Auditability checklist
This part of Appendix One summarises the prerequisites an auditee organisation should be able to provide for audits as described in Chapter 3 ML audit catalogue.
A list of contact persons with the knowledge areas and roles (see the glossary for definitions) as described in Table 4.1 is helpful, and the respective responsibilities should be defined within the auditee organisation.
Responsibility | Example role title |
---|---|
Domain knowledge, relevant performance metrics, practical implications | Requisitioning unit: Project owner / product owner |
User of the AI system | Processing official, case worker |
User support | Process hotline, helpdesk |
IT support, developer support | Chief information officer |
Project management | Project leader |
Raw data quality and understanding | Data engineer |
ML model details | Developer |
Internal audit | Controller |
IT security | IT security officer |
Data protection | Commissioner for data protection and privacy |
Budget | Budget holder, Budgetary commissioner |
Note that several roles may be filled by a team or person.

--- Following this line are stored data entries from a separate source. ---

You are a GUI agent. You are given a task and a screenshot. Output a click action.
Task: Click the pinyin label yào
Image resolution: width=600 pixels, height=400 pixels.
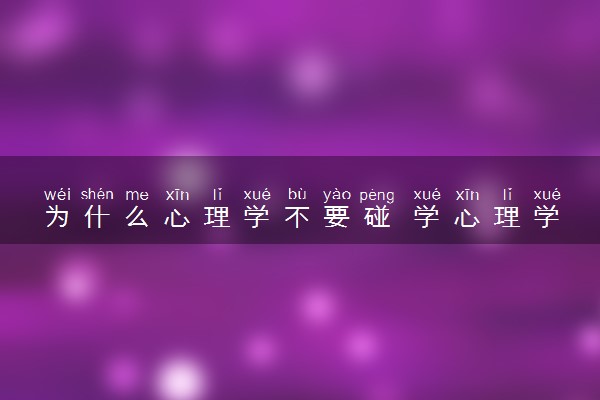click(x=337, y=195)
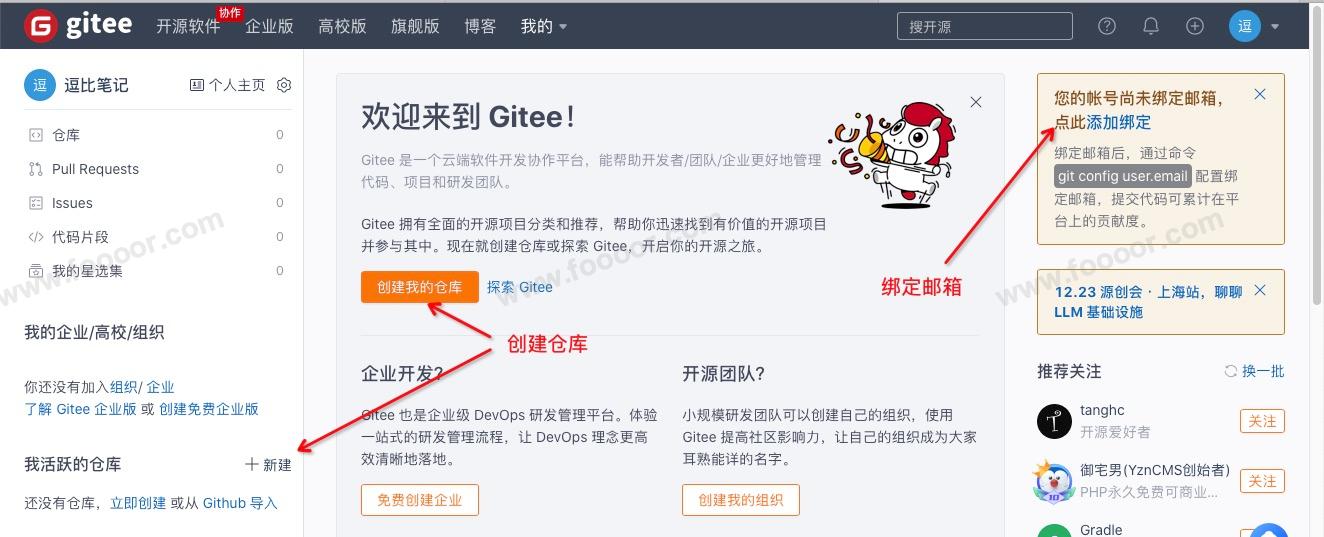Open profile settings gear icon

point(284,85)
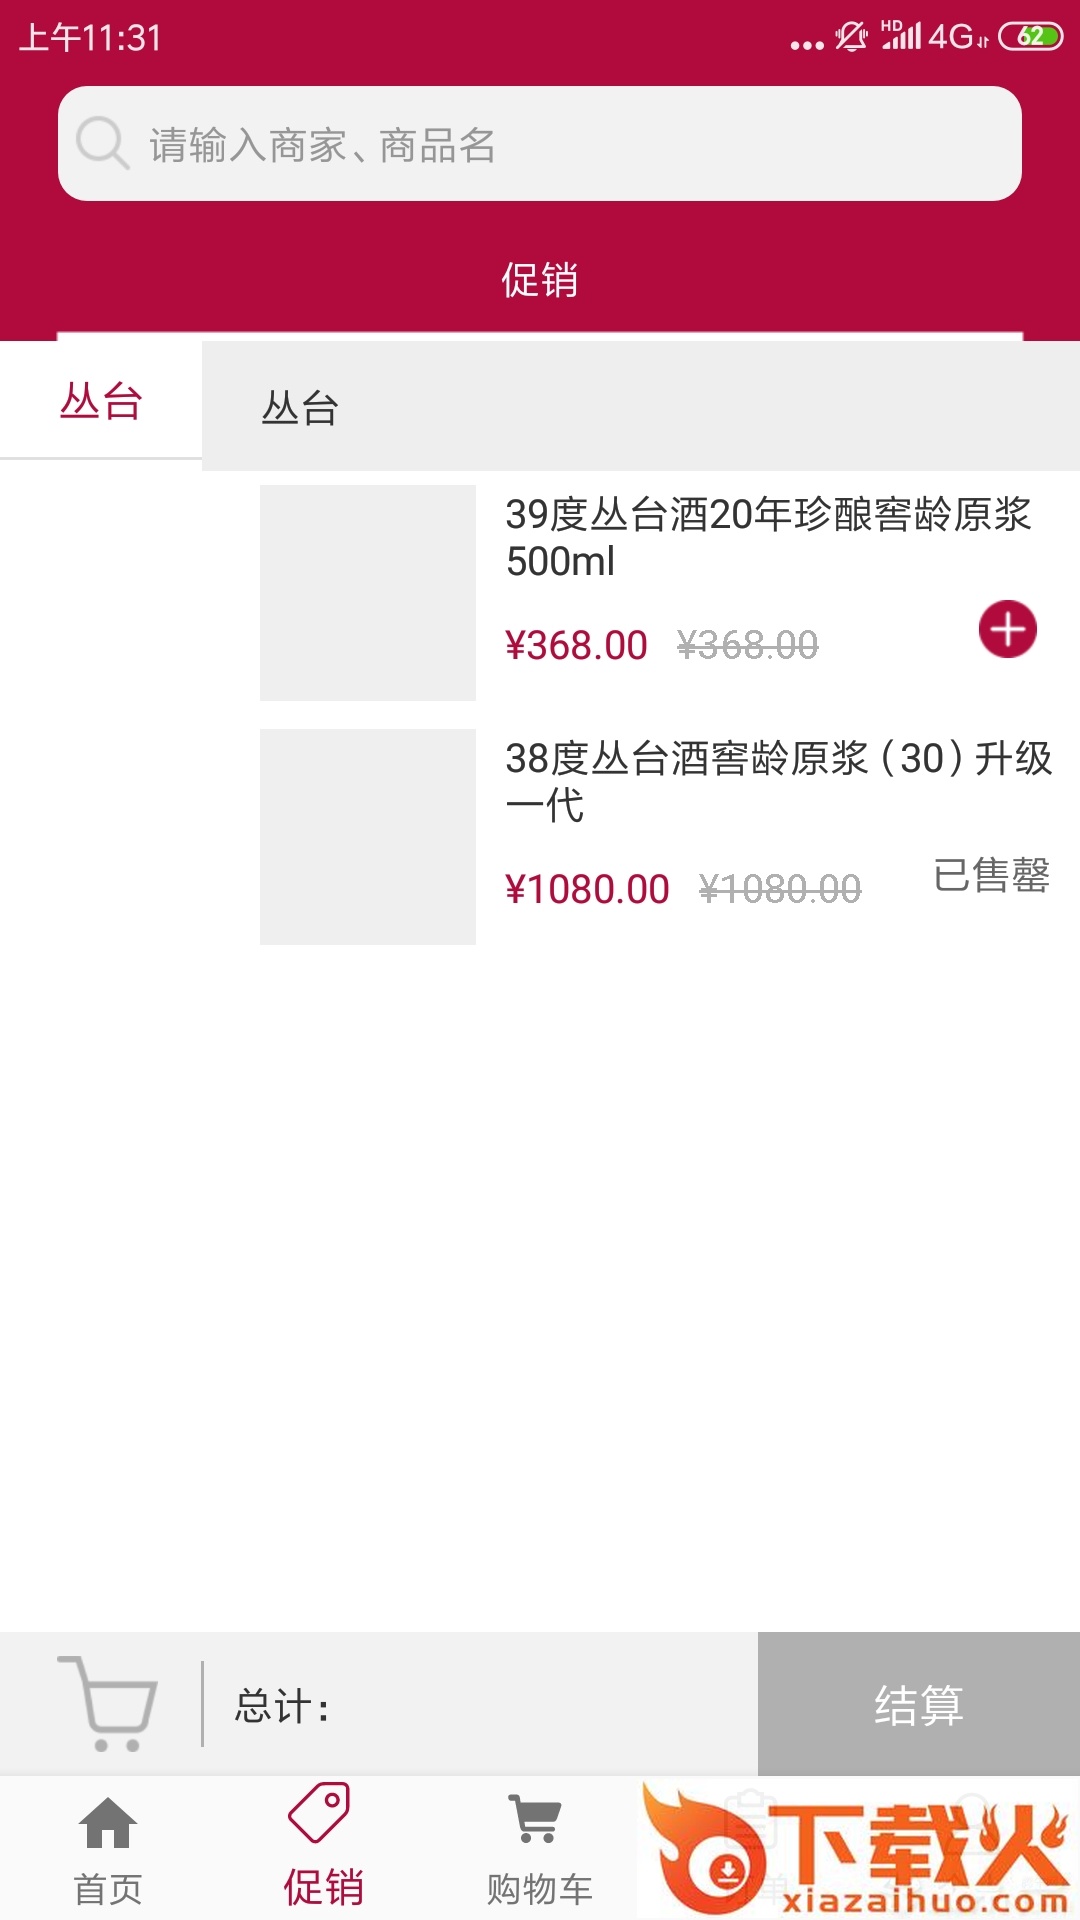Screen dimensions: 1080x1920
Task: Tap the search magnifier icon
Action: click(x=103, y=143)
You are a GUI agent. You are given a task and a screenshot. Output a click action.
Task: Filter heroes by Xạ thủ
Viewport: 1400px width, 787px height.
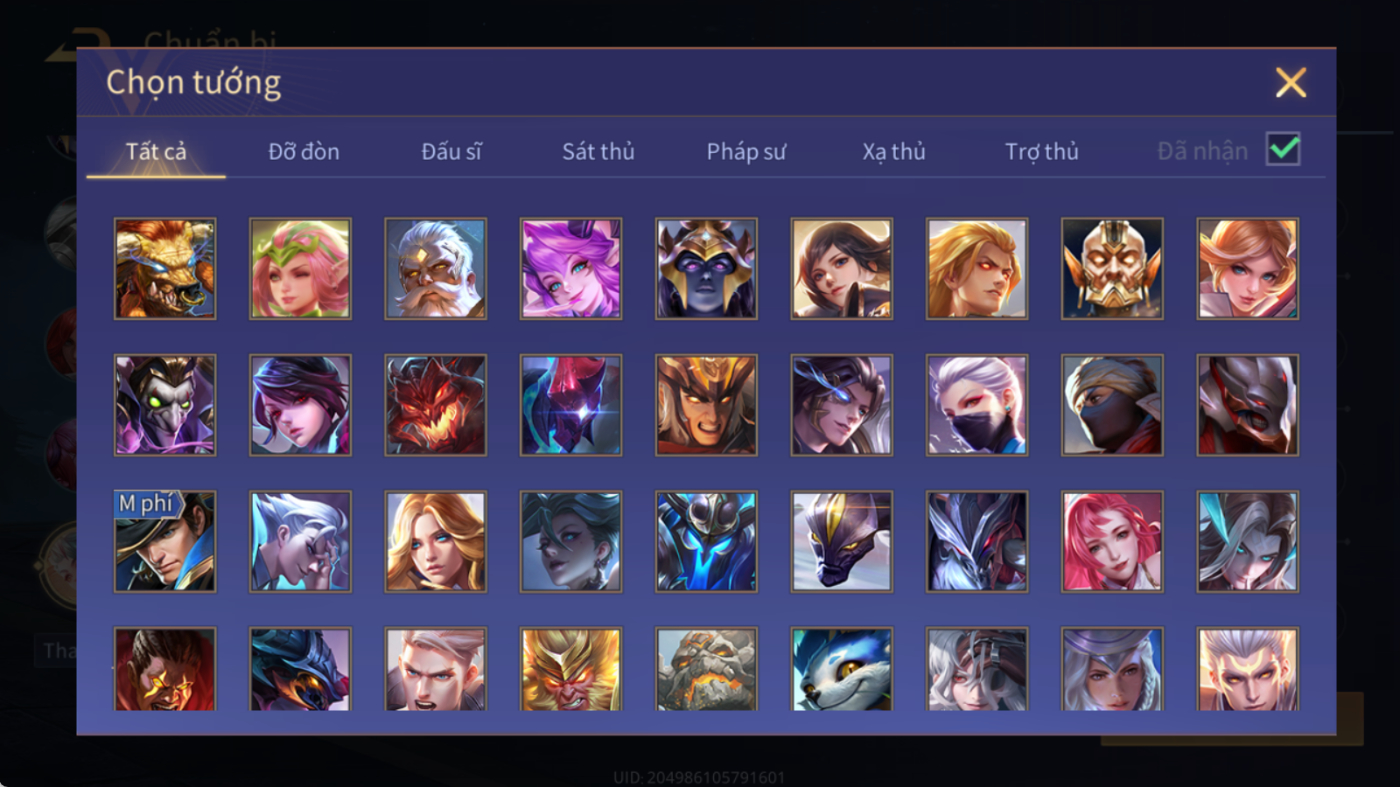(894, 151)
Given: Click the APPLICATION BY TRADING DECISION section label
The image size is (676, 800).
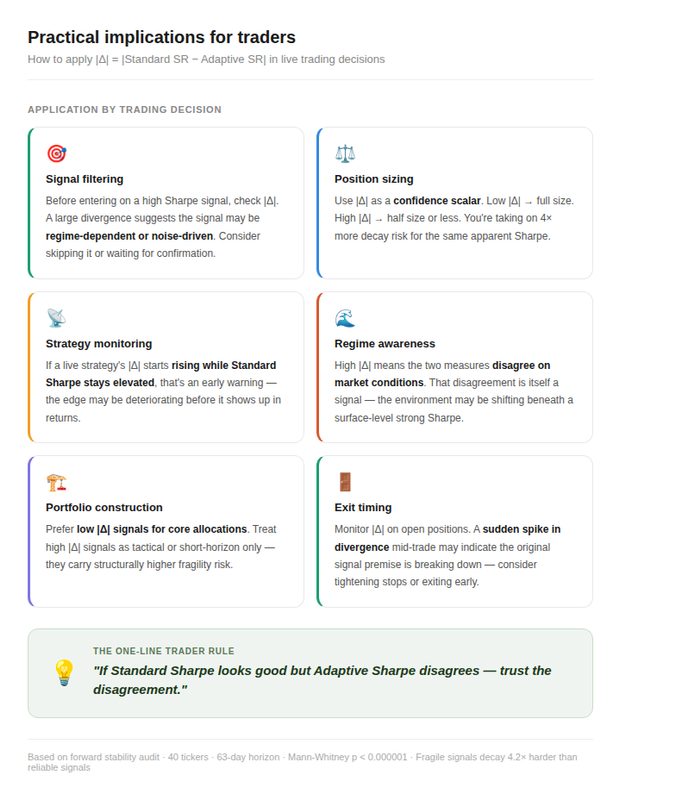Looking at the screenshot, I should pyautogui.click(x=124, y=110).
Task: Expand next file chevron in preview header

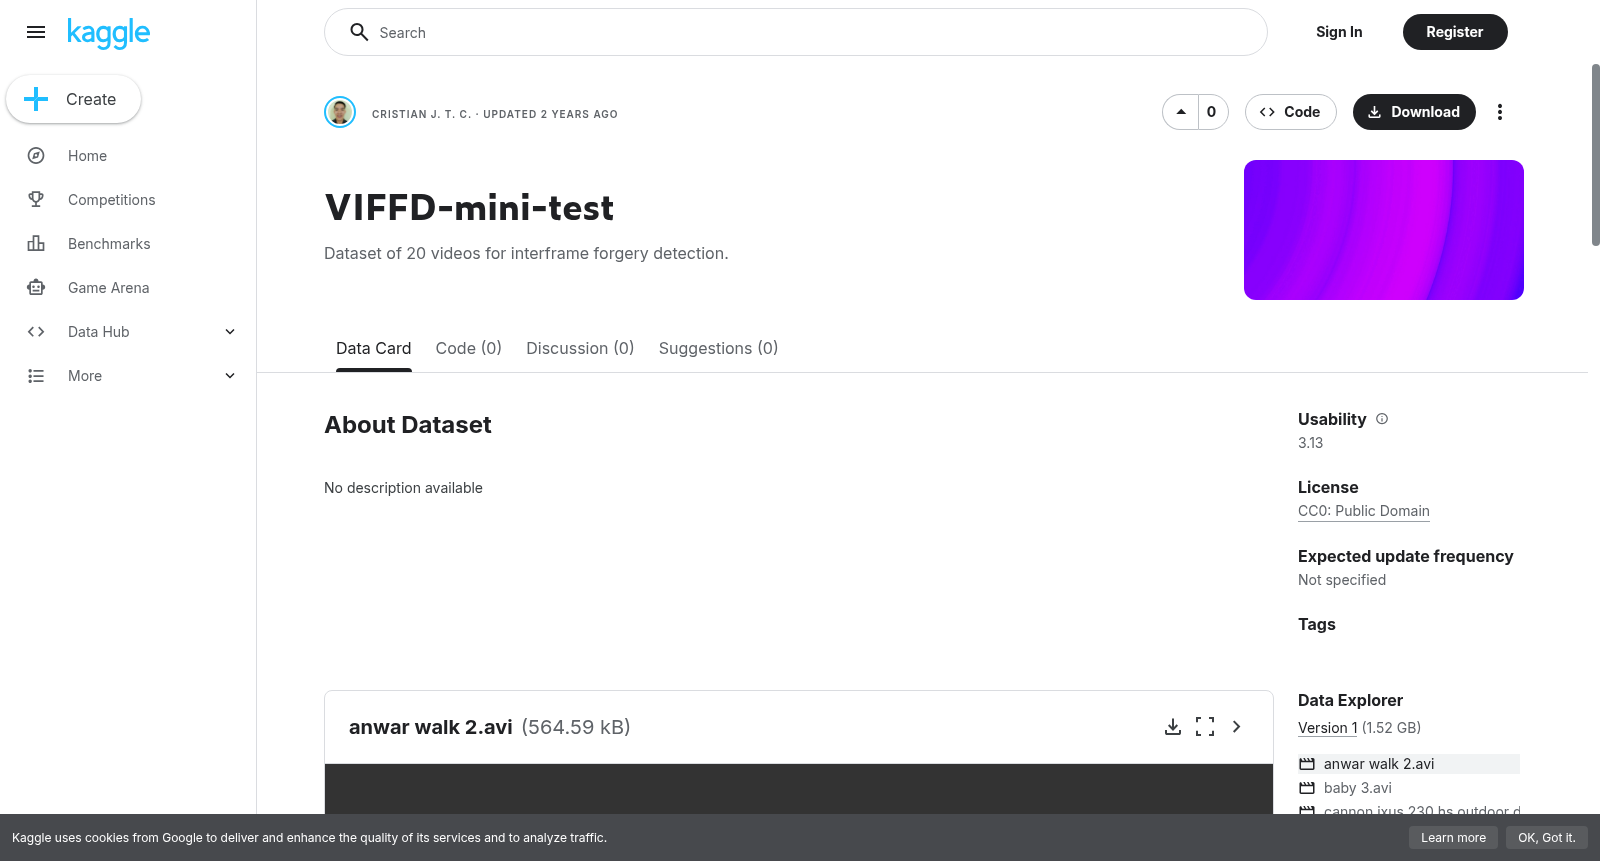Action: pos(1237,727)
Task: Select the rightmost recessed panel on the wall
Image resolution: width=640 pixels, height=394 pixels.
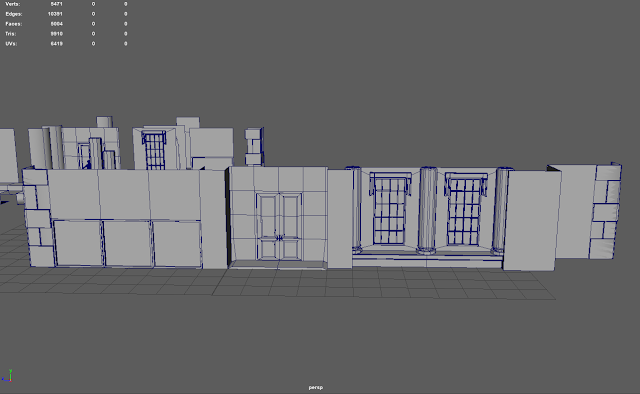Action: [x=178, y=244]
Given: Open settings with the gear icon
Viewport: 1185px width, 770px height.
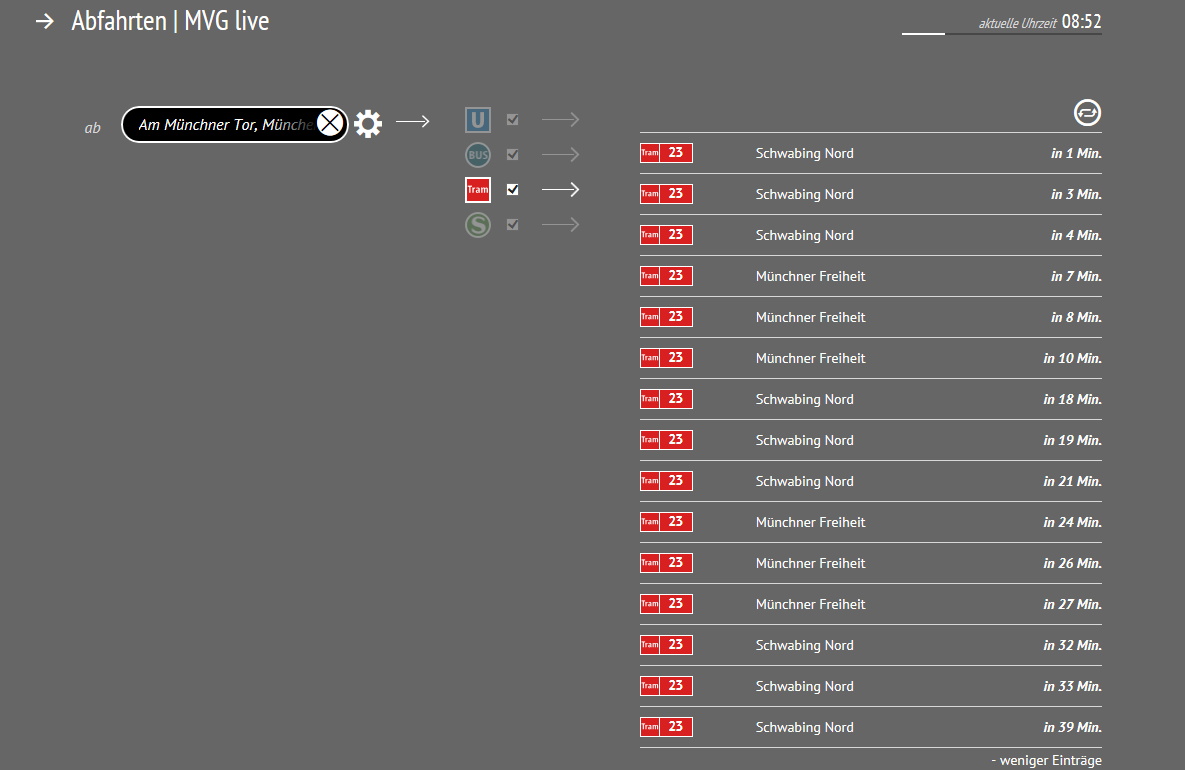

If external consultants are used, a proper handover, including sufficient knowledge (and role) transfer, has to be ensured by the auditee organisation.
The audit areas described in the audit catalogue require documentation that covers the aspects summarised in Table 4.2.
Audit Area | Audit question / aspect |
---|---|
Governance, project management | Roles and responsibilities (defined and communicated) |
Context evaluation: relevant laws and regulations (including required level of transparency), risk assessment (including side efects) and mitigation strategies | |
Objectives and measure(s) for success | |
Quality assurance plan | |
Maintenance, development and succession strategy | |
Communication with stakeholders (‘customers’ such as a ministry, users, data subjects) | |
Independent control unit | |
Human-AI interaction policy | |
Autonomy and accountability | |
Data | Data acquisition method |
Group representation and potential bias (raw data) | |
Data quality (raw data) | |
Database structure | |
List of variables used | |
Personal data and data protection | |
Model development | Hardware and software specifications |
Data transformations, choice of ‘features’ | |
Choice of performance metric(s) | |
Optimisation process | |
Expectation for unseen data | |
Choice of ML algorithm type (including black box versus white box) | |
Code quality assurance | |
Maintenance plan | |
Model quality assurance | |
Cost-benefit analysis | |
Model in production | Data update and monitoring |
Model re-training | |
Automation, system architecture, interface to other systems | |
Long-term quality assurance | |
Performance control in production | |
Evaluation | Evaluation method |
Comparison of different approaches | |
Transparency and explainability approaches | |
Bias and fairness tests | |
Security risks and mitigation strategy |
In order to enable technical tests, code and raw data necessary to reproduce the model should be accessible, as well as the model itself. Note that where providing copies is not appropriate or feasible, accessibility may be fulfilled by available staff able to run/rerun code, transform data and score the model, as requested by the auditors.